Selected text
- - - -
Add a "startup" log to shift certain initialization logs out of the errorlog.
- Reduces clutter and makes it easier to see when your instance is up and running.
- New installs will have this log enabled by default, written to /irondb/logs/startuplog and rotated on the same policy as errorlog.

Documentation changes:

Appendix with cluster sizing recommendations.
GET method for sweep_delete status.

Changes in 0.11.8

2018-02-09

Minor fix to reduce error logging

Changes in 0.11.7

2018-02-08

Minor fixes for histogram database migration

Documentation changes:

Add new section on nntbs configuration

Changes in 0.11.6

2018-02-08

NNTBS timesharded implementation
Changes for supporting very large reconstitution
Do raw database reconstitution in parallel for speed

Documentation changes:

Add new section on the sweep_delete API, useful for implementing retention policies
Add new section on migrating to a new cluster from an existing one.
Add page documenting snowthd command-line options.

Changes in 0.11.5

2018-01-23

Yield during reconstitute/rebalance inside NNTBS to prevent starvation of other ops

Changes in 0.11.4

2018-01-22

Fix for iterator re-use in error edge case

Changes in 0.11.3

2018-01-22

Safety fix for rollup code
Corruption fix on hard shutdown or power loss

Changes in 0.11.2

2018-01-18

Crash fix for rollup code
Lock fix for conversion code
Changes for new installations - new installations will have different defaults for <raw_database> settings:

Documentation changes:

Describe rollup_strategy in the <raw_database> config

Changes in 0.11.1

2018-01-18

Fixes for NNTBS
Add NNTBS stats to admin UI
Various smaller fixes

Changes in 0.11

2018-01-12

Store rollup data in a new format yielding better performance on insert and rollup (NNTBS)
- - - -
Available data
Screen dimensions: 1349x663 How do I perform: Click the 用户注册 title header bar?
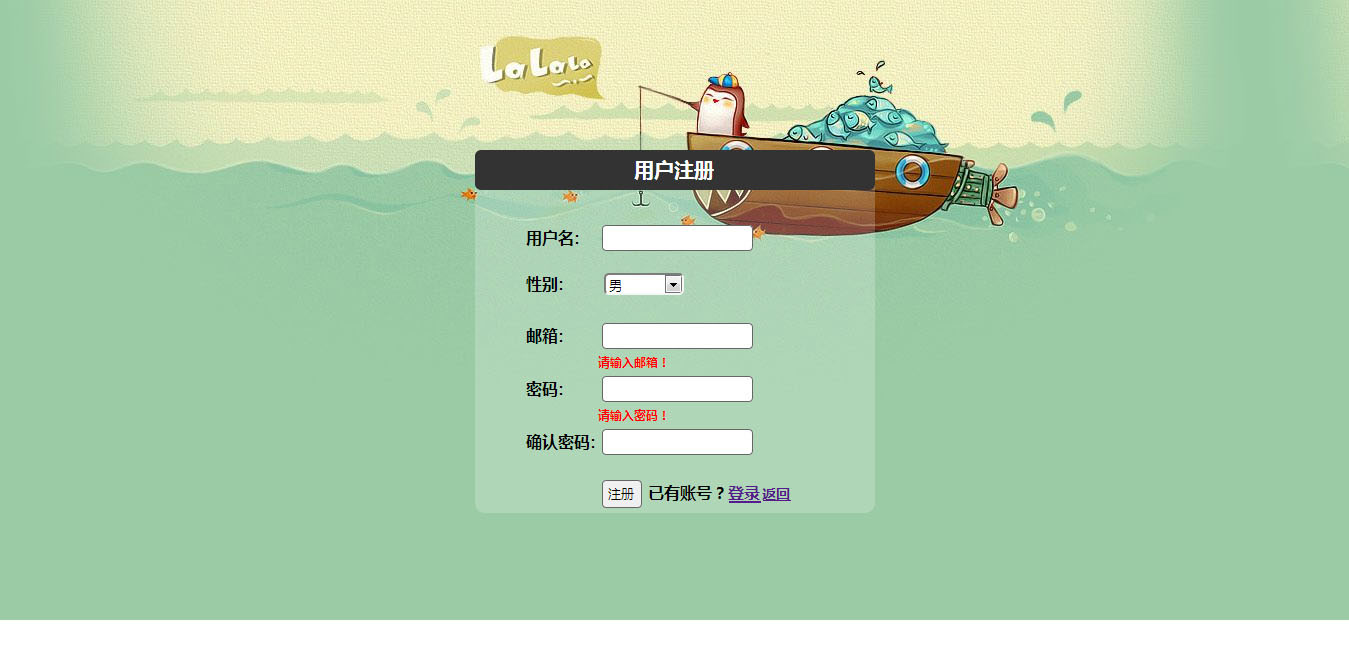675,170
- - - -
Given task 1
Update the changelog passage that opens with the words containing "- Reduces clutter" and closes with "cluster sizing recommendations.", and replace "errorlog" with "error log".
Given task 2
In the changelog, what date is listed for the changes in 0.11.5?

Written answer 1
- Reduces clutter and makes it easier to see when your instance is up and running.
- New installs will have this log enabled by default, written to /irondb/logs/startuplog and rotated on the same policy as error log.

Documentation changes:

Appendix with cluster sizing recommendations.

Written answer 2
2018-01-23